УСЛОВИЯ ЗАДАЧИ: Замените во всех данных ниже «a particular element» на «a specific element» и приведите их заново, ничего больше не меняя.

"""

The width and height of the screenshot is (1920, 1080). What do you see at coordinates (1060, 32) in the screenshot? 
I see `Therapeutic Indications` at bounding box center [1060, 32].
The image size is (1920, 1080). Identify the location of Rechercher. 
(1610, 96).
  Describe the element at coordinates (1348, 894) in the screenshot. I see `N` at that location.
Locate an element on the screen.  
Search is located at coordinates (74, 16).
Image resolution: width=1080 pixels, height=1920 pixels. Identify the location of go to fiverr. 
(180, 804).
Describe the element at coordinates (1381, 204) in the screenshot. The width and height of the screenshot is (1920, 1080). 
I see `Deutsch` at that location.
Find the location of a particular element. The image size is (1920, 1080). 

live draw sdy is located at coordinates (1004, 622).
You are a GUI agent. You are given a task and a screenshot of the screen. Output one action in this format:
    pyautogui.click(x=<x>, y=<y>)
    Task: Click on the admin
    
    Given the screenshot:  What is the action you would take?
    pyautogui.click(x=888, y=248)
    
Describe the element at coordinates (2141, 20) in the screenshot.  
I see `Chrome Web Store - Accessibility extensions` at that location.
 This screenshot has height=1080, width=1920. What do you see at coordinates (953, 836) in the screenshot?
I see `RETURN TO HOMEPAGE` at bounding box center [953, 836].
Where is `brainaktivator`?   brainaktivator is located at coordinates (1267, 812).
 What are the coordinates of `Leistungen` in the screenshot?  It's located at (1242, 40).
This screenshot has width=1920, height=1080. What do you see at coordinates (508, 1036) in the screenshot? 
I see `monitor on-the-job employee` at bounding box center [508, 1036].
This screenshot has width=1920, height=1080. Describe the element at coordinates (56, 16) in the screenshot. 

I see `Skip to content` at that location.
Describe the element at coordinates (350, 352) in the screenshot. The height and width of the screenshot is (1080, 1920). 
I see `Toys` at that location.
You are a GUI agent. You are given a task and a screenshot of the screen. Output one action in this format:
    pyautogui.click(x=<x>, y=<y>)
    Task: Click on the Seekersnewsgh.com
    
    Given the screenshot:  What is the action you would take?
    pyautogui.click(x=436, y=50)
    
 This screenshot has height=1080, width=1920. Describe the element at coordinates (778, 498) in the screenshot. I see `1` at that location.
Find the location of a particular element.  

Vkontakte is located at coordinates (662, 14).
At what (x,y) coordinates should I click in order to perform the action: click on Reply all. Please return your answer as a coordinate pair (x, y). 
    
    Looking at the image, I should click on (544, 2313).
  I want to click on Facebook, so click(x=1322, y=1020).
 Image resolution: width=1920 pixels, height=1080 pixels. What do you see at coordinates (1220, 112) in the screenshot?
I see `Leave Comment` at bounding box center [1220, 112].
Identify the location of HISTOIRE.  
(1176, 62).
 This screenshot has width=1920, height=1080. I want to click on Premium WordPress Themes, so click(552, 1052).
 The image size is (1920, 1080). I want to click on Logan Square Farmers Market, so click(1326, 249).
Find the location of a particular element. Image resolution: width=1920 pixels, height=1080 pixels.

"""

ОТВЕТ НА ЗАДАЧУ:
The width and height of the screenshot is (1920, 1080). What do you see at coordinates (1060, 32) in the screenshot? 
I see `Therapeutic Indications` at bounding box center [1060, 32].
The image size is (1920, 1080). Identify the location of Rechercher. 
(1610, 96).
  Describe the element at coordinates (1348, 894) in the screenshot. I see `N` at that location.
Locate an element on the screen.  
Search is located at coordinates (74, 16).
Image resolution: width=1080 pixels, height=1920 pixels. Identify the location of go to fiverr. 
(180, 804).
Describe the element at coordinates (1381, 204) in the screenshot. The width and height of the screenshot is (1920, 1080). 
I see `Deutsch` at that location.
Find the location of a specific element. The image size is (1920, 1080). 

live draw sdy is located at coordinates (1004, 622).
You are a GUI agent. You are given a task and a screenshot of the screen. Output one action in this format:
    pyautogui.click(x=<x>, y=<y>)
    Task: Click on the admin
    
    Given the screenshot:  What is the action you would take?
    pyautogui.click(x=888, y=248)
    
Describe the element at coordinates (2141, 20) in the screenshot.  
I see `Chrome Web Store - Accessibility extensions` at that location.
 This screenshot has height=1080, width=1920. What do you see at coordinates (953, 836) in the screenshot?
I see `RETURN TO HOMEPAGE` at bounding box center [953, 836].
Where is `brainaktivator`?   brainaktivator is located at coordinates (1267, 812).
 What are the coordinates of `Leistungen` in the screenshot?  It's located at (1242, 40).
This screenshot has width=1920, height=1080. What do you see at coordinates (508, 1036) in the screenshot? 
I see `monitor on-the-job employee` at bounding box center [508, 1036].
This screenshot has width=1920, height=1080. Describe the element at coordinates (56, 16) in the screenshot. 

I see `Skip to content` at that location.
Describe the element at coordinates (350, 352) in the screenshot. The height and width of the screenshot is (1080, 1920). 
I see `Toys` at that location.
You are a GUI agent. You are given a task and a screenshot of the screen. Output one action in this format:
    pyautogui.click(x=<x>, y=<y>)
    Task: Click on the Seekersnewsgh.com
    
    Given the screenshot:  What is the action you would take?
    pyautogui.click(x=436, y=50)
    
 This screenshot has height=1080, width=1920. Describe the element at coordinates (778, 498) in the screenshot. I see `1` at that location.
Find the location of a specific element.  

Vkontakte is located at coordinates (662, 14).
At what (x,y) coordinates should I click in order to perform the action: click on Reply all. Please return your answer as a coordinate pair (x, y). 
    
    Looking at the image, I should click on (544, 2313).
  I want to click on Facebook, so click(x=1322, y=1020).
 Image resolution: width=1920 pixels, height=1080 pixels. What do you see at coordinates (1220, 112) in the screenshot?
I see `Leave Comment` at bounding box center [1220, 112].
Identify the location of HISTOIRE.  
(1176, 62).
 This screenshot has width=1920, height=1080. I want to click on Premium WordPress Themes, so click(552, 1052).
 The image size is (1920, 1080). I want to click on Logan Square Farmers Market, so click(1326, 249).
Find the location of a specific element. Image resolution: width=1920 pixels, height=1080 pixels.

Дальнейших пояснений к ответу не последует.